*The problem:* Check each line of the data, and copy those where "computer" appears.

Start of Supplied data

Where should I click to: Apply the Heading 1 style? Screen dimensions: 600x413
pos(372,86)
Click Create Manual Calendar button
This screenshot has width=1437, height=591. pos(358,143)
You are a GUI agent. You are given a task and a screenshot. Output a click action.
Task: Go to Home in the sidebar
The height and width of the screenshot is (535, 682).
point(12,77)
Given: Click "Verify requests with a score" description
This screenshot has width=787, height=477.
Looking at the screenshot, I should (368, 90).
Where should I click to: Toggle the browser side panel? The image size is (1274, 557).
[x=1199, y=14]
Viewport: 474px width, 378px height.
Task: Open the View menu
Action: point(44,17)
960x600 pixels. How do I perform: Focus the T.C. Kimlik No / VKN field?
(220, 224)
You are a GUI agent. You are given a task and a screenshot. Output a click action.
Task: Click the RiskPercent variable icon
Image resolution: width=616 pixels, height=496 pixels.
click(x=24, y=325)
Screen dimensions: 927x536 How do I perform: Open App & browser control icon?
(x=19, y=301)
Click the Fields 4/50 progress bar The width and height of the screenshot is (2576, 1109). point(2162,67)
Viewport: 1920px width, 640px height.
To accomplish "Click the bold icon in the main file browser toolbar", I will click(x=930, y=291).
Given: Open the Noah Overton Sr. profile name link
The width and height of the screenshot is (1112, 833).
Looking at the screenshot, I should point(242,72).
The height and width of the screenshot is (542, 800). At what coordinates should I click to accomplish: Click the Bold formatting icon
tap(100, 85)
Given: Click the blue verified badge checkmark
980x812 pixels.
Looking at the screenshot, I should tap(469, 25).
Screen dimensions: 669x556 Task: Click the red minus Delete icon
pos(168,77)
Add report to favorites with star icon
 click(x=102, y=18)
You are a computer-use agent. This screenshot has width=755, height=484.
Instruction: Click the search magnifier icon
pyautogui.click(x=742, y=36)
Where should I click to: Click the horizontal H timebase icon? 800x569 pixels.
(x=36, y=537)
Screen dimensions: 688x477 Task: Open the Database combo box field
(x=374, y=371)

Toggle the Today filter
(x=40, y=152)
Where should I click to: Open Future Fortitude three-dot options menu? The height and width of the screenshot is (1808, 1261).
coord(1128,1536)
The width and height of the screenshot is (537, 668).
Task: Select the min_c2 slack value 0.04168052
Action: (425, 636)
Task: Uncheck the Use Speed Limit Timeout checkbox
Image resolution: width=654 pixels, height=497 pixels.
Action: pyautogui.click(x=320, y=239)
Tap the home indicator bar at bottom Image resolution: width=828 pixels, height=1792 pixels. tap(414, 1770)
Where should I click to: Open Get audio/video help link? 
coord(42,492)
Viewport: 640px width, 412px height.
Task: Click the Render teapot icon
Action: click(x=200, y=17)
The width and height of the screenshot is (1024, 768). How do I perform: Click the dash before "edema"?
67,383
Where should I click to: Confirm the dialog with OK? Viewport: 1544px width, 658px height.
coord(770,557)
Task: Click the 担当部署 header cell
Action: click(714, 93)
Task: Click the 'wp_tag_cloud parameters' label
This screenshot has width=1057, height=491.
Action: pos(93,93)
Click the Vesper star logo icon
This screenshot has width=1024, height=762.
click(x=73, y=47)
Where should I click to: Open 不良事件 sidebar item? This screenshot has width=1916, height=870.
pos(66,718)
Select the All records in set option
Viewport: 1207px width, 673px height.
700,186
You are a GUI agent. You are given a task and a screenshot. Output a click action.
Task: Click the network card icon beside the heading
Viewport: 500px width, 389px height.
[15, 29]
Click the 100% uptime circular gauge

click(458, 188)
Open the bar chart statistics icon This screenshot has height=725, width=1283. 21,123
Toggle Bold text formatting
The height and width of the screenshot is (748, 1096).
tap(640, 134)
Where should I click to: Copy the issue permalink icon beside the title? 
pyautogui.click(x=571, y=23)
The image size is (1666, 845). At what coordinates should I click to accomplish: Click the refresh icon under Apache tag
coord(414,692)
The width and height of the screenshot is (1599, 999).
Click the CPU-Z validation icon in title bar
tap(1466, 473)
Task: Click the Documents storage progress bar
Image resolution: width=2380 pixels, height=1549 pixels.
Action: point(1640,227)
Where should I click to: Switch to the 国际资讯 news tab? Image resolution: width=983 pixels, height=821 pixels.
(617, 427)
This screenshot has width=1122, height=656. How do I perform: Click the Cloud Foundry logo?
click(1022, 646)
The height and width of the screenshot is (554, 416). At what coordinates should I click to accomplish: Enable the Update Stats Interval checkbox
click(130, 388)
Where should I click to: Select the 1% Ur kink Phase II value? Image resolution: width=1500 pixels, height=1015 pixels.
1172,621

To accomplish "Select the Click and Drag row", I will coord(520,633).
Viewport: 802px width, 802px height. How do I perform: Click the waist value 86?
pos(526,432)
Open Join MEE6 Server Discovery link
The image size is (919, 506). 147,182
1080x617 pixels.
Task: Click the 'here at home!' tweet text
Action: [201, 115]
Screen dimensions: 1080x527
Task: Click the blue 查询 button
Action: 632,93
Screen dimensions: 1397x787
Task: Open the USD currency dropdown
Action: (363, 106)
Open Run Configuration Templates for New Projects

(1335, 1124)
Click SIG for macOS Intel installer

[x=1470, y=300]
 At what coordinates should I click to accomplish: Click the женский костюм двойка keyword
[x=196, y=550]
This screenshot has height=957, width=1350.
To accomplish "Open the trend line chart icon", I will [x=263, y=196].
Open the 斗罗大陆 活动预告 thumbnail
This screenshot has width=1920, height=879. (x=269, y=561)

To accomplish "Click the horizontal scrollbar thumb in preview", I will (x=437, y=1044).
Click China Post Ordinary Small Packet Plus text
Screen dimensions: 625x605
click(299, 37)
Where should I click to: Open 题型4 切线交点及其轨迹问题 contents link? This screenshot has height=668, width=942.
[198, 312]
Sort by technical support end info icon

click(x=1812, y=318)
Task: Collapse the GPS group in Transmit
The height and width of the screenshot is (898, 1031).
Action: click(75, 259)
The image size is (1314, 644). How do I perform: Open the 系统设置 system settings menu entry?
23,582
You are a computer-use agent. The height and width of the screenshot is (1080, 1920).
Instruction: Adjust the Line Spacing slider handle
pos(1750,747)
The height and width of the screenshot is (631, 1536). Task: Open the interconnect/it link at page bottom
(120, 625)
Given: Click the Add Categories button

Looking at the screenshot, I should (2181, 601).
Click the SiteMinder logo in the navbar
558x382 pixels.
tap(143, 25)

End of Supplied data

*Exercise response:*
You are a computer-use agent. This screenshot has width=755, height=484.
You are a computer-use agent. The height and width of the screenshot is (1080, 1920).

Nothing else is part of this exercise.